You will need someone to show you the ropes though, but there is lots of good info on YouTube.


----------



## jpsnwuk (Sep 6, 2018)

mrypg9 said:


> I look after mine myself. It's not complicated. I buy four-in-one tablets from my local ferreteria for 20 euros and they last for weeks - I put in two a week.
> Every now and then I 'hoover' the dirt away.
> It's no big effort, imo certainly not worth paying someone for, although if I can't be bothered to hoover I occasionally ask the gardener to see to it.

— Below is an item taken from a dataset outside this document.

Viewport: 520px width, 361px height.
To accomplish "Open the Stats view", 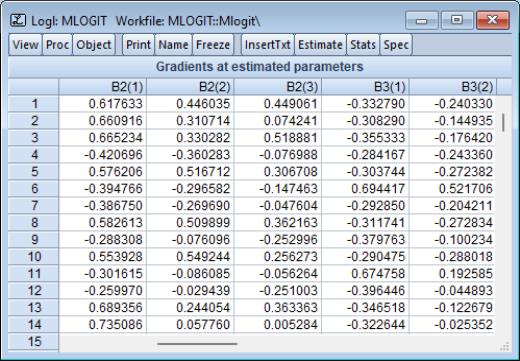I will point(363,44).
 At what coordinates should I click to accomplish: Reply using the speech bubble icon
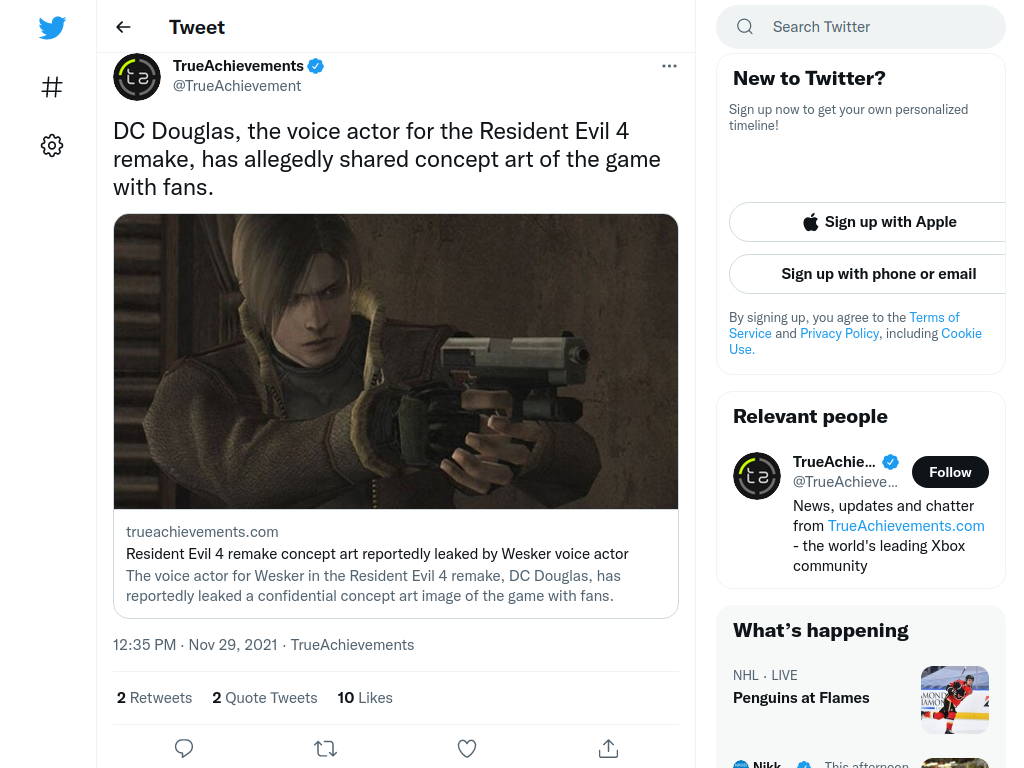coord(184,748)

Fabulpus??? so 20 Euros would last how long??? and u just plop them in the pool?? what do you mean by hoover the pool?? lol oh and how do you empty it in winter?? or for that matter fill it up?


----------



## jpsnwuk (Sep 6, 2018)

thanl you so much, feeling much better about this


----------



## AngelEyes123 (Sep 9, 2018)

jpsnwuk said:


> Hello, me again, I am looking for propeties with a private pool at the moment, can anyone tell me the approx cost of self maintaining one and is it easy?? A friend of mine has her pool maintained by a company, but its 800 euros a years!


Have you thought about how much you intend to use it? Do you want to swim in it every day or just look at it? Just look at pools cost less to maintain.


----------



## mrypg9 (Apr 26, 2008)

jpsnwuk said:


> Fabulpus??? so 20 Euros would last how long??? and u just plop them in the pool?? what do you mean by hoover the pool?? lol oh and how do you empty it in winter?? or for that matter fill it up?


No, I don’t empty it in winter. It fills automatically. I clean the floor of the pool with a vacuum type cleaner. I use two tablets a week, I buy more about once a month, maybe less frequently.

It’s worth the not very high cost, imo, as I can swim whenever I feel like it, at two in the morning if I’m so close inclined and as the garden isn’t overlooked I can swim desnuda.


----------



## jpsnwuk (Sep 6, 2018)

hahahaha, nothing like swimming desnuda!!!


----------



## DonMarco (Nov 20, 2016)

Don't forget the cost of water. From May to October I lose about 2.25 qubic meter of water a week in evaporation plus another 2 qubic meter to back wash the filter twice a month. So probably about 40 qubic meters or about 100 Euros a year.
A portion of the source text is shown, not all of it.